== Article ==
↓↓↓

Artisanat minier, un filon pour le développement agricole
L’exploitation minière artisanale et à petite échelle connait un développement important au niveau mondial depuis les années 2000. Elle est souvent perçue comme négative pour l’agriculture et le pastoralisme. Or, activités minières et agricoles entretiennent une relation complexe. L’essor de ces mines est à la fois la conséquence d’une pauvreté rurale significative mais peut aussi être un réel levier de financement agricole et de développement territorial. Une équipe de recherche fait le point sur le sujet pour la Fondation FARM.
L’exploitation minière artisanale peut contribuer au développement agricole[1]. Au regard des effets environnementaux, sanitaires et sociaux des activités minières – largement documentés – l’assertion peut prêter à critiques. Toutefois l’exploitation minière artisanale et à petite échelle (EMAP) participe aussi à une distribution de richesse qui peut répondre à la demande d’emplois dans un contexte de croissance démographique et peut contribuer au financement agricole. Ce constat appelle cependant à des politiques publiques d’accompagnement adaptées.
Présente dans plus de 80 pays, l’EMAPE est une activité économique en plein essor dans les Suds. En vingt ans, le nombre de travailleurs directement impliqués dans les mines artisanales, en particulier des jeunes ruraux en quête d’activités, a été multiplié par trois pour atteindre près de 45 millions de personnes dans le monde[2]. Près d’un tiers d’entre eux travaillent dans l’orpaillage, l’exploitation artisanale de l’or. Des centaines de millions de personnes vivent ainsi directement ou indirectement des revenus des mines artisanales. Dans certains pays, notamment en Afrique subsaharienne, plus de 10% de la population est dépendante de ce secteur économique[3].

↑↑↑

== Données saisies ==
↓↓↓

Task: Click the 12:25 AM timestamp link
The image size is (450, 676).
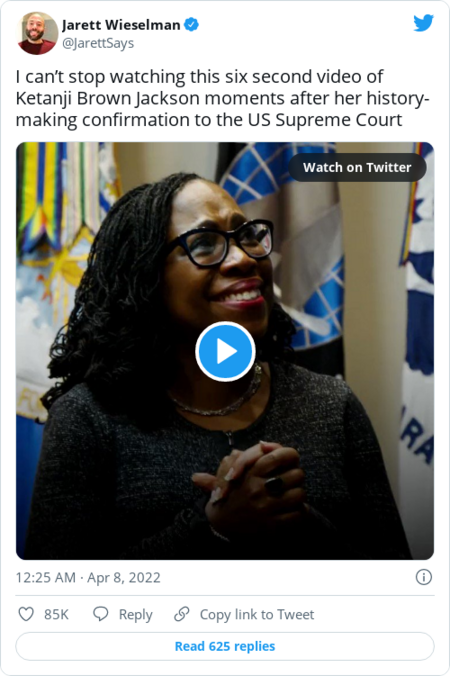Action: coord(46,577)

↑↑↑
↓↓↓

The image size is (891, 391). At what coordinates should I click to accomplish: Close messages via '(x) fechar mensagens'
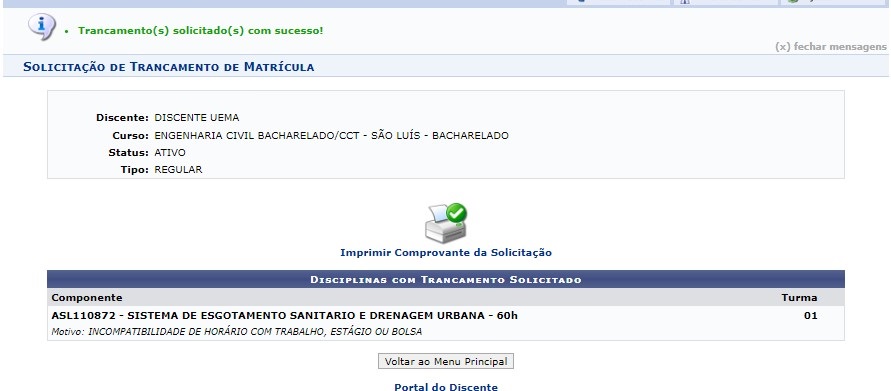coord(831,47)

↑↑↑
↓↓↓

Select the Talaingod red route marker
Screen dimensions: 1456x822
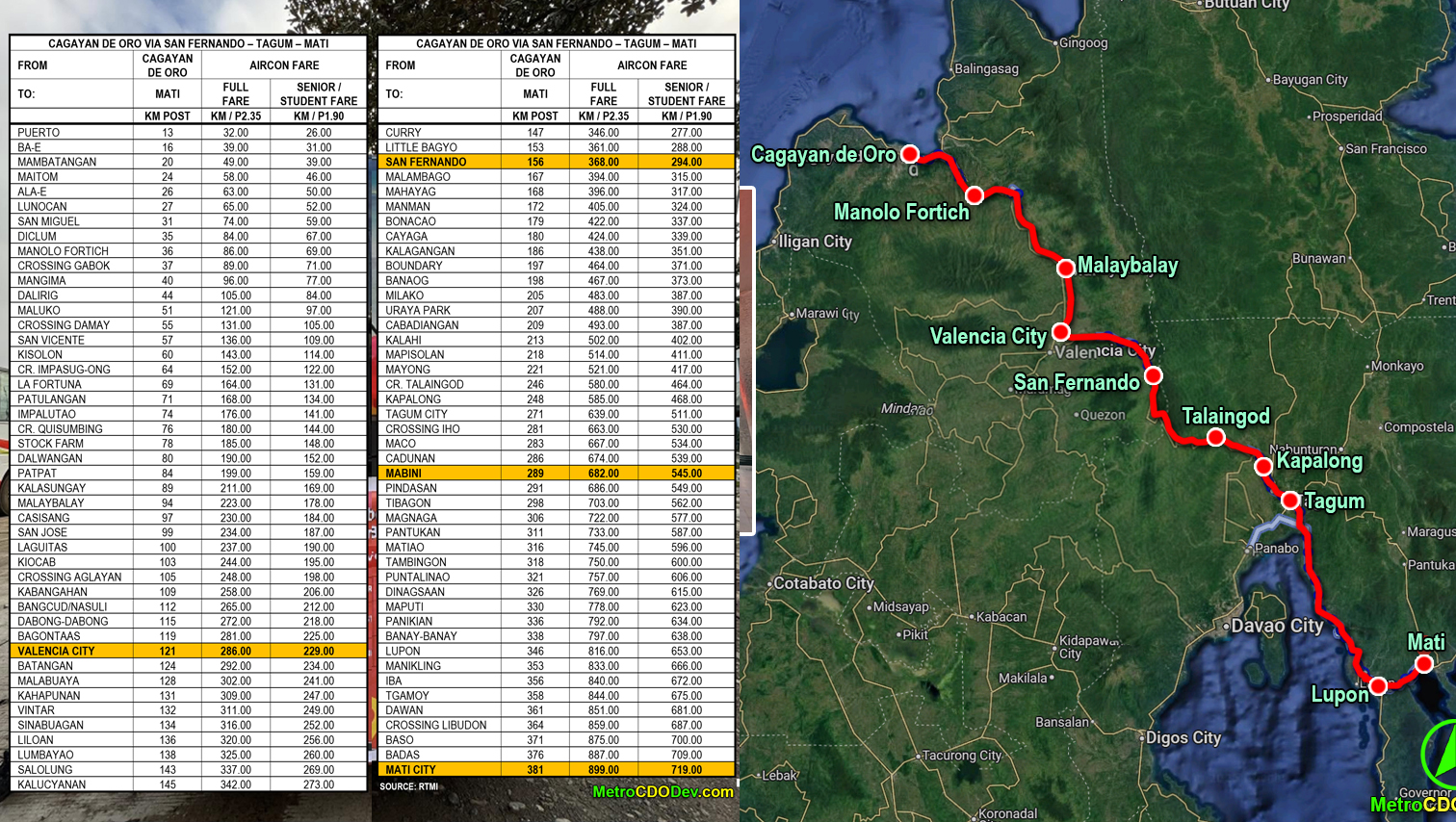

↑↑↑

== Consigne ==
Dites si chaque affirmation concorde avec l’article sur l’artisanat minier, en répondant par oui ou non et en citant les mots décisifs de l’article : (a) En vingt ans, le nombre de travailleurs des mines artisanales a triplé. (b) La moitié de ces travailleurs sont employés dans l’orpaillage. (c) L’exploitation minière artisanale est présente dans moins de 50 pays.

== Réponse complète ==
(a) Oui : « En vingt ans, le nombre de travailleurs directement impliqués dans les mines artisanales, en particulier des jeunes ruraux en quête d’activités, a été multiplié par trois »
(b) Non : « Près d’un tiers d’entre eux travaillent dans l’orpaillage »
(c) Non : « Présente dans plus de 80 pays »